_What is needed_: The response must contain every line from the records below that has "computer".
○ ○ ○
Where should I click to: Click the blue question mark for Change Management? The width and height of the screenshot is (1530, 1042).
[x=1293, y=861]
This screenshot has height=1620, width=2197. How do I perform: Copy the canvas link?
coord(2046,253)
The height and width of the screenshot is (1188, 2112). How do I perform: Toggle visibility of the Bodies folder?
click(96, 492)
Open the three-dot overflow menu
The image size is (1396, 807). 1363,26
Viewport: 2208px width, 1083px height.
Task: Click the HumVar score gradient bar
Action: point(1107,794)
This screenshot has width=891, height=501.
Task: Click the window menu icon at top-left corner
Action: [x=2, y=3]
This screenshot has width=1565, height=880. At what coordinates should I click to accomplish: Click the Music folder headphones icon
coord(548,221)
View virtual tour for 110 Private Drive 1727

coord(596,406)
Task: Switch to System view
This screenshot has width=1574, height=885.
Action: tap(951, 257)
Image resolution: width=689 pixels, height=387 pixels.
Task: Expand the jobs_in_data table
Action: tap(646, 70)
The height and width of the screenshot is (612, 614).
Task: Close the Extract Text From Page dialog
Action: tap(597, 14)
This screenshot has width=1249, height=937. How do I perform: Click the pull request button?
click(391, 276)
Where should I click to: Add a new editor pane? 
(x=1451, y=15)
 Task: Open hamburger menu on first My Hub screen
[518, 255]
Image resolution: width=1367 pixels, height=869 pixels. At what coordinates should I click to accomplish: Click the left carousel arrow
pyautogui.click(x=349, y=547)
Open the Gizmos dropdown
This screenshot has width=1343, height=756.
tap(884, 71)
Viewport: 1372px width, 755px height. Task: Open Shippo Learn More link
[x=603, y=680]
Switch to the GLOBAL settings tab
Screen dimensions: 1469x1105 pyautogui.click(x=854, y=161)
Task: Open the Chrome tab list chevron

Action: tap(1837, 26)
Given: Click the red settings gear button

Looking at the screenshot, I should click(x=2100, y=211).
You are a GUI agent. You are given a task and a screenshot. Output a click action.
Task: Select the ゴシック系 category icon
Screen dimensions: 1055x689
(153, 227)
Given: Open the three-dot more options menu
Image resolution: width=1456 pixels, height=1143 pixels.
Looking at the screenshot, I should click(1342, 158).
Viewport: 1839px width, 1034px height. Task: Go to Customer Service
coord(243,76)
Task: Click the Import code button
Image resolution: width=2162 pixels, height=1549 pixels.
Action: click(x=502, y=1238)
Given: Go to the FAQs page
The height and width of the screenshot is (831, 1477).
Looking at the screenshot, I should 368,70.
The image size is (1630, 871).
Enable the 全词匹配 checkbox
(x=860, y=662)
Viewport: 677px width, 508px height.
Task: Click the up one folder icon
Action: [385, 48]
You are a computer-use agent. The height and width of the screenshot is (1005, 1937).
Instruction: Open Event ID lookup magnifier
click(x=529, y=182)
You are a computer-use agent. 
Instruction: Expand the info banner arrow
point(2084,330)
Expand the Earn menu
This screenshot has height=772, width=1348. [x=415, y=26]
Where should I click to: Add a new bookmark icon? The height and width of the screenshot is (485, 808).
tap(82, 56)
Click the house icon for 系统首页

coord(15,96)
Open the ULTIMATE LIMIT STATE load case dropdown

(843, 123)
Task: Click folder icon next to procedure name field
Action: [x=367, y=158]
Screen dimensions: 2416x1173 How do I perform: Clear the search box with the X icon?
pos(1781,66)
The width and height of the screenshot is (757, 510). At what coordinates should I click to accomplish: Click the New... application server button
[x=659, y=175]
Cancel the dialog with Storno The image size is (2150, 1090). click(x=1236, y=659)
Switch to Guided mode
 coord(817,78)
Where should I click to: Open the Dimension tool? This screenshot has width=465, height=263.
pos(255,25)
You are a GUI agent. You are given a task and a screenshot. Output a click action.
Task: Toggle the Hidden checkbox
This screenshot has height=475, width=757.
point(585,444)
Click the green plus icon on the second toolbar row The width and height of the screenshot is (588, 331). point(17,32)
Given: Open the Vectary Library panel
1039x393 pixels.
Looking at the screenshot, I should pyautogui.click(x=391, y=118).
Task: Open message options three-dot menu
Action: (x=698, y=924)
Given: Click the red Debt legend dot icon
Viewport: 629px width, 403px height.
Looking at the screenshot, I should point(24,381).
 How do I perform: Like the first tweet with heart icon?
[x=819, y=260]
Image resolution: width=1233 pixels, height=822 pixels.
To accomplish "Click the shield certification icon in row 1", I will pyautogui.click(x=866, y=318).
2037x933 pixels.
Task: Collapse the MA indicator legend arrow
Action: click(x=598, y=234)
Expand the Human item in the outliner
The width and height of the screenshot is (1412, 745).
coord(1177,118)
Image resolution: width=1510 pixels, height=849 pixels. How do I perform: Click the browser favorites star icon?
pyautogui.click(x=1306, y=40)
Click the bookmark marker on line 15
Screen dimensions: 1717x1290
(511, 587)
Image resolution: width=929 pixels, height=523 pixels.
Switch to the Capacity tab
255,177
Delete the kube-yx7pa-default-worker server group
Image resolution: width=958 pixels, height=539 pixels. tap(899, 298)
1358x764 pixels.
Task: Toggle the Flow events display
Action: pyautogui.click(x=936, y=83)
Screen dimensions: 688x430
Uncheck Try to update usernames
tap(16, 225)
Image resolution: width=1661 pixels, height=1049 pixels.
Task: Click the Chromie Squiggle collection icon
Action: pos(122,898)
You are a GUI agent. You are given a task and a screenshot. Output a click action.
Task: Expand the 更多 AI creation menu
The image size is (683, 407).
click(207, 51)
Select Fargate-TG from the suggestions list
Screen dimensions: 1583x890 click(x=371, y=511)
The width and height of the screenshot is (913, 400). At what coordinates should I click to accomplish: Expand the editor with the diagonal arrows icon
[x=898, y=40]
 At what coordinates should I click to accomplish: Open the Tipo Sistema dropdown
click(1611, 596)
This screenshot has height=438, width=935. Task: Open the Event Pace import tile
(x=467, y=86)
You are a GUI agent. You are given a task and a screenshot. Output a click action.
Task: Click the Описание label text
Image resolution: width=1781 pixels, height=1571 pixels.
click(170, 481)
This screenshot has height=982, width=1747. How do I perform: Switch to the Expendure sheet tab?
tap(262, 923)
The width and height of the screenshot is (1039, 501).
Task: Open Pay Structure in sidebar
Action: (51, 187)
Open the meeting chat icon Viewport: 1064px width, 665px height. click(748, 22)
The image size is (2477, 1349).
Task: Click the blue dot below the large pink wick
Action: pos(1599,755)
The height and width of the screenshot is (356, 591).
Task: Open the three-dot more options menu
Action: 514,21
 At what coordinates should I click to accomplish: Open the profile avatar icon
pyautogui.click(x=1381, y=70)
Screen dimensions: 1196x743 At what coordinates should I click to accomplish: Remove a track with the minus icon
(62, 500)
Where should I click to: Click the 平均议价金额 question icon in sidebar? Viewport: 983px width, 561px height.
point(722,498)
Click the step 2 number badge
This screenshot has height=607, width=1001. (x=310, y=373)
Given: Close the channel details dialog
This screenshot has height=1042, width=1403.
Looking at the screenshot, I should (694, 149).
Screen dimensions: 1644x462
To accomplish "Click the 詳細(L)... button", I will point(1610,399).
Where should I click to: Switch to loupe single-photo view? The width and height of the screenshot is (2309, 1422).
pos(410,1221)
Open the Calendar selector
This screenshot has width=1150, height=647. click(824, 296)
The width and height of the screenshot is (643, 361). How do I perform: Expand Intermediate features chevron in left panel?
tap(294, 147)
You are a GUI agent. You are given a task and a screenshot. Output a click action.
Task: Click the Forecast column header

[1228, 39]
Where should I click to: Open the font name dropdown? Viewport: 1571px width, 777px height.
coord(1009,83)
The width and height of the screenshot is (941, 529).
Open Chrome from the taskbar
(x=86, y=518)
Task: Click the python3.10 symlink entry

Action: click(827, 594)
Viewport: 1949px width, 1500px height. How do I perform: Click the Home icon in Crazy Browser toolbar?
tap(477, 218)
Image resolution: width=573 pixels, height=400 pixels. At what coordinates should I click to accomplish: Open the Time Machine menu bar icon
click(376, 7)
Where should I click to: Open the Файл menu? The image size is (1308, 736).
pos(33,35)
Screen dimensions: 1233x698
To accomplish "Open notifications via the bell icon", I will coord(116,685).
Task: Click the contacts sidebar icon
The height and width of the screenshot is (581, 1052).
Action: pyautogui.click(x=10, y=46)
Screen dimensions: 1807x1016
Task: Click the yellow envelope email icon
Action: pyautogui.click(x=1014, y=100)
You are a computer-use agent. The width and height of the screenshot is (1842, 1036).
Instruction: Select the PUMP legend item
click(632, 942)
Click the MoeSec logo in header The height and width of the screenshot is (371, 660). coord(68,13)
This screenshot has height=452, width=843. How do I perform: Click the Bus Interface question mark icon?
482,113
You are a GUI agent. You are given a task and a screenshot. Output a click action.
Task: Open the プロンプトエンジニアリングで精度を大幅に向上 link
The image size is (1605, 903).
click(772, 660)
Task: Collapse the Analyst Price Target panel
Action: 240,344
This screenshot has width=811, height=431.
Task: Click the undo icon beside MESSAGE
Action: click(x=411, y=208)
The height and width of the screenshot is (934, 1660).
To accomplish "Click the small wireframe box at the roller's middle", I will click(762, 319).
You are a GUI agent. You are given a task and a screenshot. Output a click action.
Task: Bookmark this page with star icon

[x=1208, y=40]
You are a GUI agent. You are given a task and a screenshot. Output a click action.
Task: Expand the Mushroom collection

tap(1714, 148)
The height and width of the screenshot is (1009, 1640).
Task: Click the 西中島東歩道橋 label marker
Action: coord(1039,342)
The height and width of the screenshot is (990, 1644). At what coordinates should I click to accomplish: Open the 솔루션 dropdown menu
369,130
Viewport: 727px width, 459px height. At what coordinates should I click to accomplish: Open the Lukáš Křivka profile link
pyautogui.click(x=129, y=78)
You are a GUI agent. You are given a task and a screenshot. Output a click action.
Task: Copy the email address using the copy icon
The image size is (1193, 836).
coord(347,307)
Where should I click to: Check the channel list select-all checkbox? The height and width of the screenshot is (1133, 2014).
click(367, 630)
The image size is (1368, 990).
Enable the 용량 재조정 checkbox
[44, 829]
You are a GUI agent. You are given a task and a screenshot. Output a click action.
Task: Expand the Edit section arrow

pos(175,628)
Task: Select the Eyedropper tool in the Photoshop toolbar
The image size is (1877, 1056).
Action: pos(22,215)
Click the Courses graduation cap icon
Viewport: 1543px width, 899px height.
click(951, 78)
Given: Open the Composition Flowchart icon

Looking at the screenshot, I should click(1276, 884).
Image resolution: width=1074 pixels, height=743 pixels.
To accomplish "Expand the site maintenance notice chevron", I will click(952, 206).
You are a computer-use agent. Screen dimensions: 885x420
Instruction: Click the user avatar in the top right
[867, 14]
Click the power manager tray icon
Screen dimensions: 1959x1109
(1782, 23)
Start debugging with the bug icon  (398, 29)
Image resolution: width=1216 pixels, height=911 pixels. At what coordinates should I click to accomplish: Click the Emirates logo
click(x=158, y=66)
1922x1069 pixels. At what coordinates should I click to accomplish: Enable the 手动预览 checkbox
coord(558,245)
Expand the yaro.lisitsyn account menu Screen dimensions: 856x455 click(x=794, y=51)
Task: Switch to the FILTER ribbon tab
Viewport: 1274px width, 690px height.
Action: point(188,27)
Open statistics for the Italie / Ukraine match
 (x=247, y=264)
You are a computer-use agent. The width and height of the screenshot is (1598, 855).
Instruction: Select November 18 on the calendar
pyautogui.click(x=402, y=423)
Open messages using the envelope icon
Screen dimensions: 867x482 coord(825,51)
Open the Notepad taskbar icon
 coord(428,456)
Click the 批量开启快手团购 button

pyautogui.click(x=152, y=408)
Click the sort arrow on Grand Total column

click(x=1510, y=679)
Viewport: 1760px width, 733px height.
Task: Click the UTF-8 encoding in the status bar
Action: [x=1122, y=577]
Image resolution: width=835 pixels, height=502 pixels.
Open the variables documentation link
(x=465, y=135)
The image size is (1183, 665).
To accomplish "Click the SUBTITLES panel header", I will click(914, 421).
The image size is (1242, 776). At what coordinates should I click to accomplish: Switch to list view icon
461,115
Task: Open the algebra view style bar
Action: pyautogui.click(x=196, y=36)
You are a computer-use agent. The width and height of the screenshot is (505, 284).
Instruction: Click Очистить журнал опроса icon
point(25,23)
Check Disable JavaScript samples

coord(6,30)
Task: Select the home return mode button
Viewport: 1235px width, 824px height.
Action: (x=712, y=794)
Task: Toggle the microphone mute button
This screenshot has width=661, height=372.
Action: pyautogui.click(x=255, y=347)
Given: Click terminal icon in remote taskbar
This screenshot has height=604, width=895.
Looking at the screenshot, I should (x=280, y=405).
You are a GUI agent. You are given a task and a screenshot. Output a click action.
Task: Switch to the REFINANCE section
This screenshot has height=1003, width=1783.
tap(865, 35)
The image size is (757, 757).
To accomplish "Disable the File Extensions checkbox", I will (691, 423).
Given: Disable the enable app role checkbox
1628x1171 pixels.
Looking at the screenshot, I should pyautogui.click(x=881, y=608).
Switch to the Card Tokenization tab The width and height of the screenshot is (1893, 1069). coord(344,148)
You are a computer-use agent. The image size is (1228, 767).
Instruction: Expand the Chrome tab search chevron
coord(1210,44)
○ ○ ○
_Written reply_:
You are a computer-use agent. The height and width of the screenshot is (1005, 1937).
You are a computer-use agent. 
You are a computer-use agent. The width and height of the screenshot is (1842, 1036).
You are a computer-use agent. Screen dimensions: 885x420
You are a computer-use agent. The width and height of the screenshot is (1598, 855).
You are a computer-use agent. The width and height of the screenshot is (505, 284).
You are a computer-use agent. The image size is (1228, 767).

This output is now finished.